Extracted data entries:
━━━━━━━━

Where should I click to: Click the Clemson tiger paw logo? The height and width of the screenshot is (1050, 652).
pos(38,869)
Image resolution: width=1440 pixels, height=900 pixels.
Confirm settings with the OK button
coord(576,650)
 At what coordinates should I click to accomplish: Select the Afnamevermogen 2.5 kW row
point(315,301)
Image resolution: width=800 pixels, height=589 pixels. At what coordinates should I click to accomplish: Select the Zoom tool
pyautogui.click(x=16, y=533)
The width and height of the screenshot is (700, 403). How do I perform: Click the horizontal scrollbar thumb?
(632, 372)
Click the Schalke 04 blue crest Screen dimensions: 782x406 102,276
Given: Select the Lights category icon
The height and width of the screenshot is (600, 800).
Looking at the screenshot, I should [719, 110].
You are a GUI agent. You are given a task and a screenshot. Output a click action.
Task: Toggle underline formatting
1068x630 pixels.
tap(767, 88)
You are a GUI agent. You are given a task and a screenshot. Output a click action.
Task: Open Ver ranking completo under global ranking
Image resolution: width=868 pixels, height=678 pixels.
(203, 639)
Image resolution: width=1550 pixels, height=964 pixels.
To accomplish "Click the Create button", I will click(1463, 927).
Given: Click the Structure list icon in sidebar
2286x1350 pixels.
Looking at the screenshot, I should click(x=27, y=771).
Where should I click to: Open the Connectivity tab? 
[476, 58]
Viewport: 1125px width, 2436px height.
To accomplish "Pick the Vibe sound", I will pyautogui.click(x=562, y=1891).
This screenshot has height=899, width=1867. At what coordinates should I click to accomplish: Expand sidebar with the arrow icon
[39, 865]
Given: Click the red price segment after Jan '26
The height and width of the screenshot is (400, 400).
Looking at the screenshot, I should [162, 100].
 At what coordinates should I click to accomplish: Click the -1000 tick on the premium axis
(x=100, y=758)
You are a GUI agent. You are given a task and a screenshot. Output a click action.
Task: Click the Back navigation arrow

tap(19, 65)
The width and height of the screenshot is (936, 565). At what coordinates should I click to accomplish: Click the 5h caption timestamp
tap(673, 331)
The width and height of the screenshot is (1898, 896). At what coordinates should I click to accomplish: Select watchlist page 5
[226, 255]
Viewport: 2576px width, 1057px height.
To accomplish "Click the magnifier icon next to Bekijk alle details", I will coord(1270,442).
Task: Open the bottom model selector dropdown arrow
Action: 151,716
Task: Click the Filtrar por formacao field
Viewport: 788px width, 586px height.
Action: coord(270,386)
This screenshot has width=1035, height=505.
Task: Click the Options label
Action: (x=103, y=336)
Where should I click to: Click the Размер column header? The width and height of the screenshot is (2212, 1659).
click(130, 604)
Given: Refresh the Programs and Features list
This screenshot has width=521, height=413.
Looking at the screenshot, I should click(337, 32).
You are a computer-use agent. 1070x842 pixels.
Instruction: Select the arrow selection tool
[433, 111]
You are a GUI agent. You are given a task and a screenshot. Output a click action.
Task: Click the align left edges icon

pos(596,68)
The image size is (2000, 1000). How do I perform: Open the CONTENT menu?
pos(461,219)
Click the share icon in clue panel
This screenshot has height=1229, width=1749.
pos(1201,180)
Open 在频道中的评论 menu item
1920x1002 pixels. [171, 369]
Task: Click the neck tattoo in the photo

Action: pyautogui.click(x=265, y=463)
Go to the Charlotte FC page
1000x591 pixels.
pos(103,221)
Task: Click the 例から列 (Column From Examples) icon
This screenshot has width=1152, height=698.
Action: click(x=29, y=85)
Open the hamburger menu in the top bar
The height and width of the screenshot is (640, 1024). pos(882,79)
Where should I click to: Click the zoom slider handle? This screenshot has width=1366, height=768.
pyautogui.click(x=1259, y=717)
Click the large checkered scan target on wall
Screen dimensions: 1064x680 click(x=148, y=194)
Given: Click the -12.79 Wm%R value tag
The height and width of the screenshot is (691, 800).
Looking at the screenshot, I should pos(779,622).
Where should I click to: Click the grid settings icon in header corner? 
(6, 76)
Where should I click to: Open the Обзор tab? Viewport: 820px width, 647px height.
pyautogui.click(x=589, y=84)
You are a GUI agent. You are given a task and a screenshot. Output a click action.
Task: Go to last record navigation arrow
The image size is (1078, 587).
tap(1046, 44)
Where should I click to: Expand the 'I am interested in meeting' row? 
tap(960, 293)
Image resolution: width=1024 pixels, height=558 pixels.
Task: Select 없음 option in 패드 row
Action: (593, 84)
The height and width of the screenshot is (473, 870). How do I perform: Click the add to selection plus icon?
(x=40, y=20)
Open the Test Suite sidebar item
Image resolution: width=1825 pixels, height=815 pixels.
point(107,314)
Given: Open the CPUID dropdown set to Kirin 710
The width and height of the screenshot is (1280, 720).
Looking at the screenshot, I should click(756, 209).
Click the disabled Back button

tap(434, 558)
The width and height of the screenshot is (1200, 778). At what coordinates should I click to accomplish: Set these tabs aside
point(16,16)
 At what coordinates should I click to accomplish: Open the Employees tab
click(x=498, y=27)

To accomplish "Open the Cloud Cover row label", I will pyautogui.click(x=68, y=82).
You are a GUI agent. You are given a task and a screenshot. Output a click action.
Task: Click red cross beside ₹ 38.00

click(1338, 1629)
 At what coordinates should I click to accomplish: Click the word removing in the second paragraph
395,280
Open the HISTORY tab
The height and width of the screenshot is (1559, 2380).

━━━━━━━━

▶ _WHAT YOU WILL DO_: Print every line of the listing above without changing anything.

▶ _IN RESPONSE_:
Where should I click to: Click the Clemson tiger paw logo? The height and width of the screenshot is (1050, 652).
pos(38,869)
Image resolution: width=1440 pixels, height=900 pixels.
Confirm settings with the OK button
coord(576,650)
 At what coordinates should I click to accomplish: Select the Afnamevermogen 2.5 kW row
point(315,301)
Image resolution: width=800 pixels, height=589 pixels. At what coordinates should I click to accomplish: Select the Zoom tool
pyautogui.click(x=16, y=533)
The width and height of the screenshot is (700, 403). How do I perform: Click the horizontal scrollbar thumb?
(632, 372)
Click the Schalke 04 blue crest Screen dimensions: 782x406 102,276
Given: Select the Lights category icon
The height and width of the screenshot is (600, 800).
Looking at the screenshot, I should [719, 110].
You are a GUI agent. You are given a task and a screenshot. Output a click action.
Task: Toggle underline formatting
1068x630 pixels.
tap(767, 88)
You are a GUI agent. You are given a task and a screenshot. Output a click action.
Task: Open Ver ranking completo under global ranking
Image resolution: width=868 pixels, height=678 pixels.
(203, 639)
Image resolution: width=1550 pixels, height=964 pixels.
To accomplish "Click the Create button", I will click(1463, 927).
Given: Click the Structure list icon in sidebar
2286x1350 pixels.
Looking at the screenshot, I should click(x=27, y=771).
Where should I click to: Open the Connectivity tab? 
[476, 58]
Viewport: 1125px width, 2436px height.
To accomplish "Pick the Vibe sound", I will pyautogui.click(x=562, y=1891).
This screenshot has height=899, width=1867. At what coordinates should I click to accomplish: Expand sidebar with the arrow icon
[39, 865]
Given: Click the red price segment after Jan '26
The height and width of the screenshot is (400, 400).
Looking at the screenshot, I should [162, 100].
 At what coordinates should I click to accomplish: Click the -1000 tick on the premium axis
(x=100, y=758)
You are a GUI agent. You are given a task and a screenshot. Output a click action.
Task: Click the Back navigation arrow

tap(19, 65)
The width and height of the screenshot is (936, 565). At what coordinates should I click to accomplish: Click the 5h caption timestamp
tap(673, 331)
The width and height of the screenshot is (1898, 896). At what coordinates should I click to accomplish: Select watchlist page 5
[226, 255]
Viewport: 2576px width, 1057px height.
To accomplish "Click the magnifier icon next to Bekijk alle details", I will coord(1270,442).
Task: Open the bottom model selector dropdown arrow
Action: 151,716
Task: Click the Filtrar por formacao field
Viewport: 788px width, 586px height.
Action: coord(270,386)
This screenshot has width=1035, height=505.
Task: Click the Options label
Action: (x=103, y=336)
Where should I click to: Click the Размер column header? The width and height of the screenshot is (2212, 1659).
click(130, 604)
Given: Refresh the Programs and Features list
This screenshot has width=521, height=413.
Looking at the screenshot, I should click(337, 32).
You are a computer-use agent. 1070x842 pixels.
Instruction: Select the arrow selection tool
[433, 111]
You are a GUI agent. You are given a task and a screenshot. Output a click action.
Task: Click the align left edges icon

pos(596,68)
The image size is (2000, 1000). How do I perform: Open the CONTENT menu?
pos(461,219)
Click the share icon in clue panel
This screenshot has height=1229, width=1749.
pos(1201,180)
Open 在频道中的评论 menu item
1920x1002 pixels. [171, 369]
Task: Click the neck tattoo in the photo

Action: pyautogui.click(x=265, y=463)
Go to the Charlotte FC page
1000x591 pixels.
pos(103,221)
Task: Click the 例から列 (Column From Examples) icon
This screenshot has width=1152, height=698.
Action: click(x=29, y=85)
Open the hamburger menu in the top bar
The height and width of the screenshot is (640, 1024). pos(882,79)
Where should I click to: Click the zoom slider handle? This screenshot has width=1366, height=768.
pyautogui.click(x=1259, y=717)
Click the large checkered scan target on wall
Screen dimensions: 1064x680 click(x=148, y=194)
Given: Click the -12.79 Wm%R value tag
The height and width of the screenshot is (691, 800).
Looking at the screenshot, I should pos(779,622).
Where should I click to: Click the grid settings icon in header corner? 
(6, 76)
Where should I click to: Open the Обзор tab? Viewport: 820px width, 647px height.
pyautogui.click(x=589, y=84)
You are a GUI agent. You are given a task and a screenshot. Output a click action.
Task: Go to last record navigation arrow
The image size is (1078, 587).
tap(1046, 44)
Where should I click to: Expand the 'I am interested in meeting' row? 
tap(960, 293)
Image resolution: width=1024 pixels, height=558 pixels.
Task: Select 없음 option in 패드 row
Action: (593, 84)
The height and width of the screenshot is (473, 870). How do I perform: Click the add to selection plus icon?
(x=40, y=20)
Open the Test Suite sidebar item
Image resolution: width=1825 pixels, height=815 pixels.
point(107,314)
Given: Open the CPUID dropdown set to Kirin 710
The width and height of the screenshot is (1280, 720).
Looking at the screenshot, I should click(756, 209).
Click the disabled Back button

tap(434, 558)
The width and height of the screenshot is (1200, 778). At what coordinates should I click to accomplish: Set these tabs aside
point(16,16)
 At what coordinates should I click to accomplish: Open the Employees tab
click(x=498, y=27)

To accomplish "Open the Cloud Cover row label", I will pyautogui.click(x=68, y=82).
You are a GUI agent. You are given a task and a screenshot. Output a click action.
Task: Click red cross beside ₹ 38.00

click(1338, 1629)
 At what coordinates should I click to accomplish: Click the word removing in the second paragraph
395,280
Open the HISTORY tab
The height and width of the screenshot is (1559, 2380).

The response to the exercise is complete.